Холодные весенние ветры свистели в щелях. Мучила безумная жажда – кормили соленой воблой, не давая воды. Но мучила ее и мысль о том, как сообщить родным, что с ней. Произошедшее дальше скорее похоже на литературный вымысел.
Но это не мелодрама. Что было, то было.
На полустанке Рахиль, взобравшись повыше на узел с вещами, глянула в зарешеченное вагонное оконце: на рельсах толкутся закутанные в тряпье существа с флажками. Женщины! Две стрелочницы. Ра быстро хватает обрывок бумаги, которую узники получали для уборной, берет обожженную спичку – уголовницы дали, у них все есть – и нацарапывает: «Едем, кажется, в Казахстан. Ребенок со мной…» И наш адрес в Москве.
Складывает весточку уголком, бросает в окно.
Одна женщина отвернулась. А вторая – в ее лицо Ра впилась глазами – проследила за полетом бумажки, подняла и кивнула: ладно, мол, передам.
Поразительно, но письмо действительно дошло!
Оно сказало главное: сестру отправили в Казахстан. Решение приняла я мгновенно – хлопотать, выручать.
Для этого у меня в ту пору имелись кое-какие рычажки. Дело в том, что в 37-м, в разгар сталинского террора, на артистов Большого вдруг высыпали с кремлевских небес мешок орденов. В те годы орден – редкость. Меня наградили «Знаком почета» за номером 4000.
Молодая балерина в светлом чесучовом пиджачке с орденом в петлице, независимо вышагивающая на, как говорят у нас в балете, выворотных ножках, – это производило впечатление, распахивало двери в высокие кабинеты.
Так, во всеоружии, я и двинулась на Дмитровку в прокуратуру. То есть в учреждение, от которого тогда старались держаться подальше.
– Вам кого, девушка? – ошарашенно уставился на меня случайно подвернувшийся чин, косясь на орден.
– Хочу попасть к Вышинскому…
Чин принял во мне удивительное участие. Он оказался в прокуратуре хозяйственником.
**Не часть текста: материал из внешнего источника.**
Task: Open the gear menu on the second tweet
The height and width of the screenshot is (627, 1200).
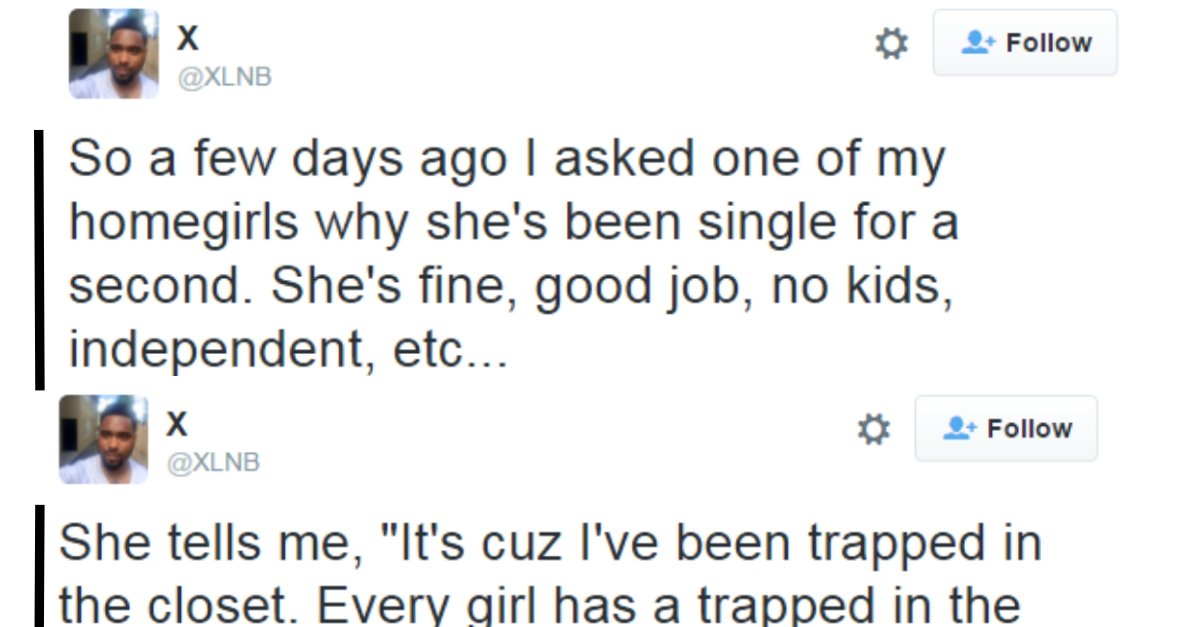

Фамилию его помню и сейчас, Малютин. В Казахстан, говоришь? Ну, к самому Вышинскому ни к чему, он больно высоко. А вот в такой-то и такой-то кабинеты стоило бы попробовать, авось набредешь на добрую душу…
И я отправилась по тамошним угрюмым коридорам. В разговорах с чиновниками напирала на то, что у арестованной сестры грудной ребенок. Хочу спасти его от гибели, взять к себе, твердила я. Скажите, где сестра, где ее искать?
– Плисецкий? Михаил Эммануилович? – полистал при мне какую-то папку один прокурор. – Так ему же дали десять лет без права переписки…
Я еще не знала, что у этой кодовой фразы, советского эвфемизма тех дней, – один страшный смысл: Мишу уже расстреляли. Отец будущей звезды мирового балета никогда не увидит свою дочь на большой сцене, не поразится ее дару.